BY KATIE MESSNER ’24

’Tis the time for holiday movies and “Spirited” has just arrived. So, I curled up with some hot chocolate and high expectations and was not disappointed. With laugh out loud moments promised by Will Ferrell and Ryan Reynolds and a touch of tears, “Spirited” embodied a funny and somewhat ridiculous movie, full of sarcasm and holiday spirit. 

“Spirited” adds a musical twist to Charles Dickens’ classic “A Christmas Carol”. Ferrell plays The Ghost of Christmas Present, with The Ghost of Christmas Future played by Loren Woods and voiced by Tracy Morgan and The Ghost of Christmas Past played by Sunita Mani. Reynolds plays Clint Briggs who is the ‘Scrooge’ needing to be saved from his own behavior and abuse of social media, even though he is considered unredeemable. Clint is a sarcastic, rich jerk who sabotages people over social media. 

Be warned: it is a musical. I was surprised to hear actors like Ferrell, Reynolds and Octavia Spencer break out into five-minute long singing tangents. Though neither Ferrell or Reynolds are Broadway talented, it only adds to the comedy. Ferrell and Reynolds’ most ridiculous performance, “Good Afternoon”, has them transported to Victorian London with Ferrell tap dancing and Reynolds singing with a cockney accent. 

Ferrell and Reynolds’ comedic chemistry is enjoyable. The two characters finally meet when Ferrell attempts to make Reynolds understand his past mistakes, and their witty banter brightens the otherwise emotional storyline. Something about Ferrell’s tone and expressions can make an otherwise serious statement into a hilarious joke (“a non-existent puppy”). 

The acting is good, as promised with a star-studded cast. Spencer impresses yet again with a singing performance, along with Mani. 

The spending for props and production was certainly spirited and adds to the extravagant, flashiness of the movie. It wants to be a hit. While the dance scenes get away from themselves at points, the over the top, ridiculousness seems to coincide with the rest of the movie. 

The “A Christmas Carol” remake has been done time and time again. Yet I think “Spirited” adds a unique twist to the story. The dancing and singing certainly makes it more fun, but the importance of friends and family expressed in this adaptation shed new light on what really makes people want to change. 

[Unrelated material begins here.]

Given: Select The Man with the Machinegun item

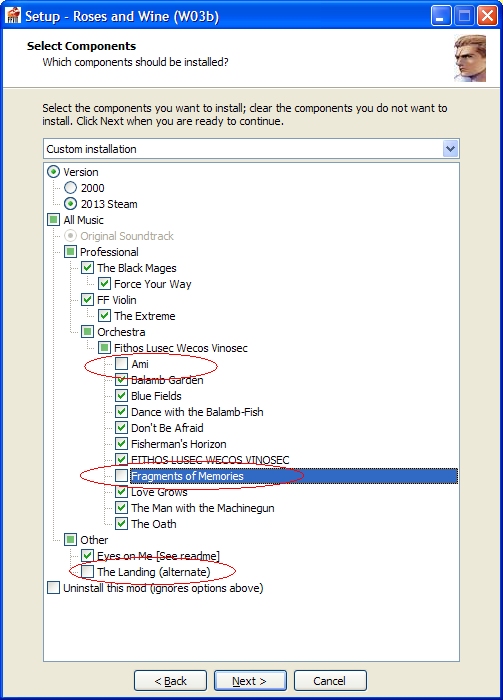Looking at the screenshot, I should [203, 508].
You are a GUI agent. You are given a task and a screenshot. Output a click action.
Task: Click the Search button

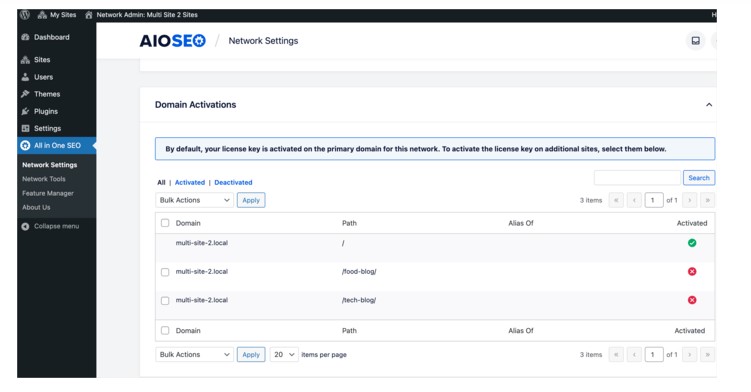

The plot was nothing extraordinary, however, I don’t think a feel-good holiday movie has to be. What won me over was the heart-felt message that people can always change and that everyone needs a friend around the holidays. The dialogue and jokes are well-written, including surprise moments and a subtle “Elf” easter egg to keep you on your toes. The trick with this movie, it seems, is not to take it too seriously. 

And to those who don’t appreciate “Spirited” for it’s ridiculous, saracstic self, bah humbug.